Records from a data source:

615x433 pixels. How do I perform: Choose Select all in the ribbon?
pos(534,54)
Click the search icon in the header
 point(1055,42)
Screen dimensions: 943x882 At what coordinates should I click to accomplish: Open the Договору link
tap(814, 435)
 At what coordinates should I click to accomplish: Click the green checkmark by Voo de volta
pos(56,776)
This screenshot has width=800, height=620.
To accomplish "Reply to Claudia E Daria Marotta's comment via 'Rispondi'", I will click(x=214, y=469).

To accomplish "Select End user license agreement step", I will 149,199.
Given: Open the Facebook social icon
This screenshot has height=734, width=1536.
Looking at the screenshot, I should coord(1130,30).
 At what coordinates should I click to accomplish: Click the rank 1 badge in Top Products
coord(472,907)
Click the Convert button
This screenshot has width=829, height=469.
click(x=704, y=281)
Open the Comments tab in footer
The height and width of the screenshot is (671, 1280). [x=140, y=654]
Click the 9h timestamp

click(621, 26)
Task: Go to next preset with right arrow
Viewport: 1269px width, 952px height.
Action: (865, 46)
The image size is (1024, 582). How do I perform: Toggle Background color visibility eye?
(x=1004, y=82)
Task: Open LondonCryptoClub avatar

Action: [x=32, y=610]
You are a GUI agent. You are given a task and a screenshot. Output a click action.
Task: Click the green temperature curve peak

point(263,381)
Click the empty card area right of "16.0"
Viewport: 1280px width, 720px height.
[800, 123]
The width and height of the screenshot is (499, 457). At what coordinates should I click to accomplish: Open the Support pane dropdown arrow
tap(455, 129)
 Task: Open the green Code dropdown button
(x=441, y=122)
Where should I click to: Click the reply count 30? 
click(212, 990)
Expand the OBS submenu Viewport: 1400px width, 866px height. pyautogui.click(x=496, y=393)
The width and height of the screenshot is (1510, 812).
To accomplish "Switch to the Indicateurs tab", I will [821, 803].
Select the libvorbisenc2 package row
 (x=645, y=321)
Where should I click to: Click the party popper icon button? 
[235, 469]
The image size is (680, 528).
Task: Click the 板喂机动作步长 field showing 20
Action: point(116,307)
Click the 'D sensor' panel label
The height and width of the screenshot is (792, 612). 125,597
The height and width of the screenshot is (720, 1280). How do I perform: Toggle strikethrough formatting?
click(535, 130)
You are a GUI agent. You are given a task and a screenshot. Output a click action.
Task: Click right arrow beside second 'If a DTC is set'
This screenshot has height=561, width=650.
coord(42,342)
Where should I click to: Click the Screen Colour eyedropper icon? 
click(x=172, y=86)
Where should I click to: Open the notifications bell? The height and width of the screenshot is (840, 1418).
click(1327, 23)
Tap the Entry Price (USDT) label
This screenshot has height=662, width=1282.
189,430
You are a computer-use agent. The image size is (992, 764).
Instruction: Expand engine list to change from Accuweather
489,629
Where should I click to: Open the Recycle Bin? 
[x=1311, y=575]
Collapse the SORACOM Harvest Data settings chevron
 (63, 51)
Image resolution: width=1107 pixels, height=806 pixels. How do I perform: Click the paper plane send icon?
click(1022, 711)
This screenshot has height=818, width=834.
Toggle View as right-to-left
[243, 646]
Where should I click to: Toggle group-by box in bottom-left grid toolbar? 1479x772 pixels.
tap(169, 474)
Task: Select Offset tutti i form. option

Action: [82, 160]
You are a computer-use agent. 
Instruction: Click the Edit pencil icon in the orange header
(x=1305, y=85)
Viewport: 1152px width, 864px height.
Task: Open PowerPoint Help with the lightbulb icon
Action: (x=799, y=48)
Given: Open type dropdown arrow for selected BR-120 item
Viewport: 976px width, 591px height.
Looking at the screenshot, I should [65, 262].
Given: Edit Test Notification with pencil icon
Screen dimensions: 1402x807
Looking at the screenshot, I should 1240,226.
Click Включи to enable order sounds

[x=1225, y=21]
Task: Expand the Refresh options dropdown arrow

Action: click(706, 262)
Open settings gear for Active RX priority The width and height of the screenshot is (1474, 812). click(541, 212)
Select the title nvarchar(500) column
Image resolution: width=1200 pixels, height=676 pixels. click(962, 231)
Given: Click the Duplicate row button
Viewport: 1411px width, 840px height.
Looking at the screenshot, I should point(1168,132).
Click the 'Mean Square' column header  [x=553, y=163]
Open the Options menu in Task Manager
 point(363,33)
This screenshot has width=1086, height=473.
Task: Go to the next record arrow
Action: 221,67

== Your assignment ==
Restate the data above word for word.

== Expected answer ==
615x433 pixels. How do I perform: Choose Select all in the ribbon?
pos(534,54)
Click the search icon in the header
 point(1055,42)
Screen dimensions: 943x882 At what coordinates should I click to accomplish: Open the Договору link
tap(814, 435)
 At what coordinates should I click to accomplish: Click the green checkmark by Voo de volta
pos(56,776)
This screenshot has width=800, height=620.
To accomplish "Reply to Claudia E Daria Marotta's comment via 'Rispondi'", I will click(x=214, y=469).

To accomplish "Select End user license agreement step", I will 149,199.
Given: Open the Facebook social icon
This screenshot has height=734, width=1536.
Looking at the screenshot, I should coord(1130,30).
 At what coordinates should I click to accomplish: Click the rank 1 badge in Top Products
coord(472,907)
Click the Convert button
This screenshot has width=829, height=469.
click(x=704, y=281)
Open the Comments tab in footer
The height and width of the screenshot is (671, 1280). [x=140, y=654]
Click the 9h timestamp

click(621, 26)
Task: Go to next preset with right arrow
Viewport: 1269px width, 952px height.
Action: (865, 46)
The image size is (1024, 582). How do I perform: Toggle Background color visibility eye?
(x=1004, y=82)
Task: Open LondonCryptoClub avatar

Action: [x=32, y=610]
You are a GUI agent. You are given a task and a screenshot. Output a click action.
Task: Click the green temperature curve peak

point(263,381)
Click the empty card area right of "16.0"
Viewport: 1280px width, 720px height.
[800, 123]
The width and height of the screenshot is (499, 457). At what coordinates should I click to accomplish: Open the Support pane dropdown arrow
tap(455, 129)
 Task: Open the green Code dropdown button
(x=441, y=122)
Where should I click to: Click the reply count 30? 
click(212, 990)
Expand the OBS submenu Viewport: 1400px width, 866px height. pyautogui.click(x=496, y=393)
The width and height of the screenshot is (1510, 812).
To accomplish "Switch to the Indicateurs tab", I will [821, 803].
Select the libvorbisenc2 package row
 (x=645, y=321)
Where should I click to: Click the party popper icon button? 
[235, 469]
The image size is (680, 528).
Task: Click the 板喂机动作步长 field showing 20
Action: point(116,307)
Click the 'D sensor' panel label
The height and width of the screenshot is (792, 612). 125,597
The height and width of the screenshot is (720, 1280). How do I perform: Toggle strikethrough formatting?
click(535, 130)
You are a GUI agent. You are given a task and a screenshot. Output a click action.
Task: Click right arrow beside second 'If a DTC is set'
This screenshot has height=561, width=650.
coord(42,342)
Where should I click to: Click the Screen Colour eyedropper icon? 
click(x=172, y=86)
Where should I click to: Open the notifications bell? The height and width of the screenshot is (840, 1418).
click(1327, 23)
Tap the Entry Price (USDT) label
This screenshot has height=662, width=1282.
189,430
You are a computer-use agent. The image size is (992, 764).
Instruction: Expand engine list to change from Accuweather
489,629
Where should I click to: Open the Recycle Bin? 
[x=1311, y=575]
Collapse the SORACOM Harvest Data settings chevron
 (63, 51)
Image resolution: width=1107 pixels, height=806 pixels. How do I perform: Click the paper plane send icon?
click(1022, 711)
This screenshot has height=818, width=834.
Toggle View as right-to-left
[243, 646]
Where should I click to: Toggle group-by box in bottom-left grid toolbar? 1479x772 pixels.
tap(169, 474)
Task: Select Offset tutti i form. option

Action: [82, 160]
You are a computer-use agent. 
Instruction: Click the Edit pencil icon in the orange header
(x=1305, y=85)
Viewport: 1152px width, 864px height.
Task: Open PowerPoint Help with the lightbulb icon
Action: (x=799, y=48)
Given: Open type dropdown arrow for selected BR-120 item
Viewport: 976px width, 591px height.
Looking at the screenshot, I should [65, 262].
Given: Edit Test Notification with pencil icon
Screen dimensions: 1402x807
Looking at the screenshot, I should 1240,226.
Click Включи to enable order sounds

[x=1225, y=21]
Task: Expand the Refresh options dropdown arrow

Action: click(706, 262)
Open settings gear for Active RX priority The width and height of the screenshot is (1474, 812). click(541, 212)
Select the title nvarchar(500) column
Image resolution: width=1200 pixels, height=676 pixels. click(962, 231)
Given: Click the Duplicate row button
Viewport: 1411px width, 840px height.
Looking at the screenshot, I should point(1168,132).
Click the 'Mean Square' column header  [x=553, y=163]
Open the Options menu in Task Manager
 point(363,33)
This screenshot has width=1086, height=473.
Task: Go to the next record arrow
Action: 221,67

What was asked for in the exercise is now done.